# Dataset records

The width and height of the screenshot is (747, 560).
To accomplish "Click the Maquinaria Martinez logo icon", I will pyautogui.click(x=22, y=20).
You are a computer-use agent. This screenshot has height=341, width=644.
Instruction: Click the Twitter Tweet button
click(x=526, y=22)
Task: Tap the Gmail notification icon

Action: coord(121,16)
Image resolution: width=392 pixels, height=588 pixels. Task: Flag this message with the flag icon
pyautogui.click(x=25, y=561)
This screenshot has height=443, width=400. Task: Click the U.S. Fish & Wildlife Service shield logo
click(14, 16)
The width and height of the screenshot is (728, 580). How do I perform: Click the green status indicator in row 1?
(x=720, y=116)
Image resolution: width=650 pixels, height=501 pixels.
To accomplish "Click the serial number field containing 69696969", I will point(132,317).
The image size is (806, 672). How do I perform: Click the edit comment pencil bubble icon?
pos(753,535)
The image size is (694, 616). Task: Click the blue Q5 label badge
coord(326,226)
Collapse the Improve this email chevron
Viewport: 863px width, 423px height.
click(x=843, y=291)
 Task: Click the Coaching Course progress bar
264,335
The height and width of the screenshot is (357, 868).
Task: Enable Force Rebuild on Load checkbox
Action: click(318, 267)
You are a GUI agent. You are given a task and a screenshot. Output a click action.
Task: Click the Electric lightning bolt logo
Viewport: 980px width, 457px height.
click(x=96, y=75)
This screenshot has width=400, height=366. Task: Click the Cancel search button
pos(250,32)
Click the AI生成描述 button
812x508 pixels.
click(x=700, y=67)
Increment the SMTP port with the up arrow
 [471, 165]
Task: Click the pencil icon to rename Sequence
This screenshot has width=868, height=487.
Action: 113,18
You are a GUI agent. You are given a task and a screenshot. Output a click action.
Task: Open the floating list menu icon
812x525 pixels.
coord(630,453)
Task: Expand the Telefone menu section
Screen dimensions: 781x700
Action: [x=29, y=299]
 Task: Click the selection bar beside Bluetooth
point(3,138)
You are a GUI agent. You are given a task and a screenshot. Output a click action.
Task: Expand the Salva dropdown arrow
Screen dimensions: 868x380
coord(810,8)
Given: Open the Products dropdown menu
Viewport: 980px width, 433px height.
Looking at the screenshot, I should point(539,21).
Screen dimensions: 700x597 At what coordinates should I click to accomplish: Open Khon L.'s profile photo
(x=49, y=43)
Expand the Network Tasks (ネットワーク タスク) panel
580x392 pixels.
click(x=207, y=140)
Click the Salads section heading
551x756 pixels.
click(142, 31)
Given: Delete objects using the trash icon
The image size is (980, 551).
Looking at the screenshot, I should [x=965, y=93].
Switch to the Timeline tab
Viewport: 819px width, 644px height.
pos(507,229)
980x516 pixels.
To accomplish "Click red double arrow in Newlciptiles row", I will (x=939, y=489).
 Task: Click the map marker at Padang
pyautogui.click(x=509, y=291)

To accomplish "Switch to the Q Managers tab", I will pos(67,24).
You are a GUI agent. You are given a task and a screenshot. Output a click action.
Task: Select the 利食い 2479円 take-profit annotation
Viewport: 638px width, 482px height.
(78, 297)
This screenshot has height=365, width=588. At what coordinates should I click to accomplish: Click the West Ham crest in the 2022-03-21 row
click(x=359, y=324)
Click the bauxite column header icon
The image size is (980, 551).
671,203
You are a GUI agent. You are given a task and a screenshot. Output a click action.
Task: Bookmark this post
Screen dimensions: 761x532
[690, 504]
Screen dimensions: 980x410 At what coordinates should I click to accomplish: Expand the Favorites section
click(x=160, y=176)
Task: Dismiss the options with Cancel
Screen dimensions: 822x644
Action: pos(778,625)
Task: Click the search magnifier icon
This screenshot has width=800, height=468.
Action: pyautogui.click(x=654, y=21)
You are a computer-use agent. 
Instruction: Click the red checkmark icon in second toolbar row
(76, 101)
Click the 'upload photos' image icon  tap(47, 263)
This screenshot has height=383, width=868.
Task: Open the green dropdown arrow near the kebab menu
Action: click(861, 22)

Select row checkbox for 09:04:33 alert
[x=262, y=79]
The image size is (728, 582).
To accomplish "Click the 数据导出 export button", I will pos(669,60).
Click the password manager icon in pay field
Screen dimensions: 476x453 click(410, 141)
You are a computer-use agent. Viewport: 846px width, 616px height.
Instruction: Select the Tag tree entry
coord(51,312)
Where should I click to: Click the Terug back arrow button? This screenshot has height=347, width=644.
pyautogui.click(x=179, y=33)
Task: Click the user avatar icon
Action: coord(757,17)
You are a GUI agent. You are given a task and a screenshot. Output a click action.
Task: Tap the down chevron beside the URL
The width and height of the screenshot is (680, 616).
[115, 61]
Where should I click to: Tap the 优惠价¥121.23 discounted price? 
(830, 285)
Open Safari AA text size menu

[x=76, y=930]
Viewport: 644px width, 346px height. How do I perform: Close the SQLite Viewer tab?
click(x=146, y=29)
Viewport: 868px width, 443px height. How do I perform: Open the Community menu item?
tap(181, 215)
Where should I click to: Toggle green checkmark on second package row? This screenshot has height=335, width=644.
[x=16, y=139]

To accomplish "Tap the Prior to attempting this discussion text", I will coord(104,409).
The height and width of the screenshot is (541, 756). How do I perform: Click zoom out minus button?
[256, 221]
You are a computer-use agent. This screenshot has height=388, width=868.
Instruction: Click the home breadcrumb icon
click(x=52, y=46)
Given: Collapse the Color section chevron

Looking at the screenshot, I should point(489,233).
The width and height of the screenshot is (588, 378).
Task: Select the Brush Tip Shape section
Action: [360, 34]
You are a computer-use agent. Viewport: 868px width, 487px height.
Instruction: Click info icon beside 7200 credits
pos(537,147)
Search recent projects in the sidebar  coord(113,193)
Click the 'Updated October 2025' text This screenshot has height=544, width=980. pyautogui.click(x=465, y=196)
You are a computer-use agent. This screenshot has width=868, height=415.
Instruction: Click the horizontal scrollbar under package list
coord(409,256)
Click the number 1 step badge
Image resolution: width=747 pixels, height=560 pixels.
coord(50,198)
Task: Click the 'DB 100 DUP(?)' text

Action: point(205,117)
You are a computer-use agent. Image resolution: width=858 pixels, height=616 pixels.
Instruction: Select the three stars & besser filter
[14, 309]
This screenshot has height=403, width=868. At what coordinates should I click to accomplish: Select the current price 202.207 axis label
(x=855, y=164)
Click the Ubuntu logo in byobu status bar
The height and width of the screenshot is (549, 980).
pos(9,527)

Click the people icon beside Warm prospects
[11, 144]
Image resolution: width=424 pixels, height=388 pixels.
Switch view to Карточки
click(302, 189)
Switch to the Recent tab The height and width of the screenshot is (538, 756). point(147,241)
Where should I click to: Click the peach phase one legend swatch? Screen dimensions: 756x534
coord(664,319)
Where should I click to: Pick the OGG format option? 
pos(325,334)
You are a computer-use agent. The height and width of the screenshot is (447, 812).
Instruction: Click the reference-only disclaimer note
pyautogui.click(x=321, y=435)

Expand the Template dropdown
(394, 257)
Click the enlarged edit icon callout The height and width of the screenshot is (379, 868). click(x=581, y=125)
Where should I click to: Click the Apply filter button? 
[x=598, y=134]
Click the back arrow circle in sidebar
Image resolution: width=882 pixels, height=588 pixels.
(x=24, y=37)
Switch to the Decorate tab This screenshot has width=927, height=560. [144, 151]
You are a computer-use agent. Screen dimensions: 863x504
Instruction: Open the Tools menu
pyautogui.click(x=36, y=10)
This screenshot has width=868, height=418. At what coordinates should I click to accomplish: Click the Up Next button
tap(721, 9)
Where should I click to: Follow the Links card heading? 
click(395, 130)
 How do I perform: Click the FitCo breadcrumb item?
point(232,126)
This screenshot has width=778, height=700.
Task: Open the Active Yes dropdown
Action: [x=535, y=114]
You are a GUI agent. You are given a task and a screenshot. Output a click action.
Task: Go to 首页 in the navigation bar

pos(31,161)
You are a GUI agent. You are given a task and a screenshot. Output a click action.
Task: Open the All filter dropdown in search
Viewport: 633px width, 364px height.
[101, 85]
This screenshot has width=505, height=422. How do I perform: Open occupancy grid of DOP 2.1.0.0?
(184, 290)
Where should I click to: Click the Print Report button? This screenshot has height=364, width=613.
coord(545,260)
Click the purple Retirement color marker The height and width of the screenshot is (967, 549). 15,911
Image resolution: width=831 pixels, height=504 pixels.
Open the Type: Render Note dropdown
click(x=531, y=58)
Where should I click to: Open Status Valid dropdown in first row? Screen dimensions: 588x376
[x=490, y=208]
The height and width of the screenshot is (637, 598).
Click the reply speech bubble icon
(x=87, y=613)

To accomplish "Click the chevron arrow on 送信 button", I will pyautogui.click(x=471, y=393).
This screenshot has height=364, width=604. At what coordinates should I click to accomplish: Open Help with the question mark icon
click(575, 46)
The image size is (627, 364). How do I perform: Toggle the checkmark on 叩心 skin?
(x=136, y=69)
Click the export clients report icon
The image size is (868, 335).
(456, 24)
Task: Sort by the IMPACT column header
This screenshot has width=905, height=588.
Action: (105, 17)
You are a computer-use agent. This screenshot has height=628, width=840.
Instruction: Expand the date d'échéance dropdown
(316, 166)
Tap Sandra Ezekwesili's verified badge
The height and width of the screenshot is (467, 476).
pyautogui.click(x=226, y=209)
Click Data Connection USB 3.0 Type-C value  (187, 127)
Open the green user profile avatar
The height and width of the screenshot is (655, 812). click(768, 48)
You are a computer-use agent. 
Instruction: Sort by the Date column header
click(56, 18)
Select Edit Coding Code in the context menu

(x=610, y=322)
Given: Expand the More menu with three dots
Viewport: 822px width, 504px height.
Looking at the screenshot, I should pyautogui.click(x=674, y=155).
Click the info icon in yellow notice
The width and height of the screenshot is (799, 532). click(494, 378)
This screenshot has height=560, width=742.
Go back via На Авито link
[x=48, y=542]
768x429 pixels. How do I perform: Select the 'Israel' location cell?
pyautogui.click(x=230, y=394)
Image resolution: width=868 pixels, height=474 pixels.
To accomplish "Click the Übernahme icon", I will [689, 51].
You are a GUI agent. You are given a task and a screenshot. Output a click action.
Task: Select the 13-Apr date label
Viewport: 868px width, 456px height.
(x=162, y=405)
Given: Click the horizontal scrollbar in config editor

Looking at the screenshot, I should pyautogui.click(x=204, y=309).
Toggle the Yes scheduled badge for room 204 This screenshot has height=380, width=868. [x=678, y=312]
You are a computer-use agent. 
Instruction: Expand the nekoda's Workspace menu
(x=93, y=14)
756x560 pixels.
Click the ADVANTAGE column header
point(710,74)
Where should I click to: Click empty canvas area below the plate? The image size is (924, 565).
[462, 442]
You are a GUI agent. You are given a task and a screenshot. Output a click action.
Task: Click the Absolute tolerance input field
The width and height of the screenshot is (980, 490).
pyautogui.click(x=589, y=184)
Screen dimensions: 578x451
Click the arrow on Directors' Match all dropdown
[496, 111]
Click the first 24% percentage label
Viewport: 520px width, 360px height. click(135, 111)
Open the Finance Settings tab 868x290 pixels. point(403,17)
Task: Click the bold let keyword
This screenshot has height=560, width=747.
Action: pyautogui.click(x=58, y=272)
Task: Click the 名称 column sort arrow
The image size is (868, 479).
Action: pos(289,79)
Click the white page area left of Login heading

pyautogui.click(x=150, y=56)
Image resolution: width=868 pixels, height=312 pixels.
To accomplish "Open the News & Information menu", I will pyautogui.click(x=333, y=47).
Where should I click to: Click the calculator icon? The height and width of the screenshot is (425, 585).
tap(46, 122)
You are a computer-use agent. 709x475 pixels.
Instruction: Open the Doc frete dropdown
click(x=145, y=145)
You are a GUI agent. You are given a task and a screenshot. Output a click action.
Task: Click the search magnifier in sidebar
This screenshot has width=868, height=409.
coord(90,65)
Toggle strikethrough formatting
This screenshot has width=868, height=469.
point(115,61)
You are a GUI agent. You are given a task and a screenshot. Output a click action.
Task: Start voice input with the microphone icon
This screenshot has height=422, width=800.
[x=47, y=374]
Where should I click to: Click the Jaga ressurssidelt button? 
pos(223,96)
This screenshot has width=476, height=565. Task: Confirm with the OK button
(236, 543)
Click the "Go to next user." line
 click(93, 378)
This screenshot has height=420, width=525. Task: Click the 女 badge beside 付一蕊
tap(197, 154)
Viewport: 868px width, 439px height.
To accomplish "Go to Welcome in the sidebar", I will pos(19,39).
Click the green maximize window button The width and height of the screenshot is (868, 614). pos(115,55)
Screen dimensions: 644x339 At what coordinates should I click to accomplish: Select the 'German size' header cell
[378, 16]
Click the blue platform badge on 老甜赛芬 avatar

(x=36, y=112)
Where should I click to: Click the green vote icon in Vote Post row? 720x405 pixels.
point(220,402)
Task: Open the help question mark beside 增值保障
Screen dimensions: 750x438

# What the exercise asks
Your answer must be the lines above from the one containing "Click Data Connection" to the one containing "Task: Select the 13-Apr date label", both included, restated word for word.

# Task result
Click Data Connection USB 3.0 Type-C value  (187, 127)
Open the green user profile avatar
The height and width of the screenshot is (655, 812). click(768, 48)
You are a computer-use agent. 
Instruction: Sort by the Date column header
click(56, 18)
Select Edit Coding Code in the context menu

(x=610, y=322)
Given: Expand the More menu with three dots
Viewport: 822px width, 504px height.
Looking at the screenshot, I should pyautogui.click(x=674, y=155).
Click the info icon in yellow notice
The width and height of the screenshot is (799, 532). click(494, 378)
This screenshot has height=560, width=742.
Go back via На Авито link
[x=48, y=542]
768x429 pixels. How do I perform: Select the 'Israel' location cell?
pyautogui.click(x=230, y=394)
Image resolution: width=868 pixels, height=474 pixels.
To accomplish "Click the Übernahme icon", I will [689, 51].
You are a GUI agent. You are given a task and a screenshot. Output a click action.
Task: Select the 13-Apr date label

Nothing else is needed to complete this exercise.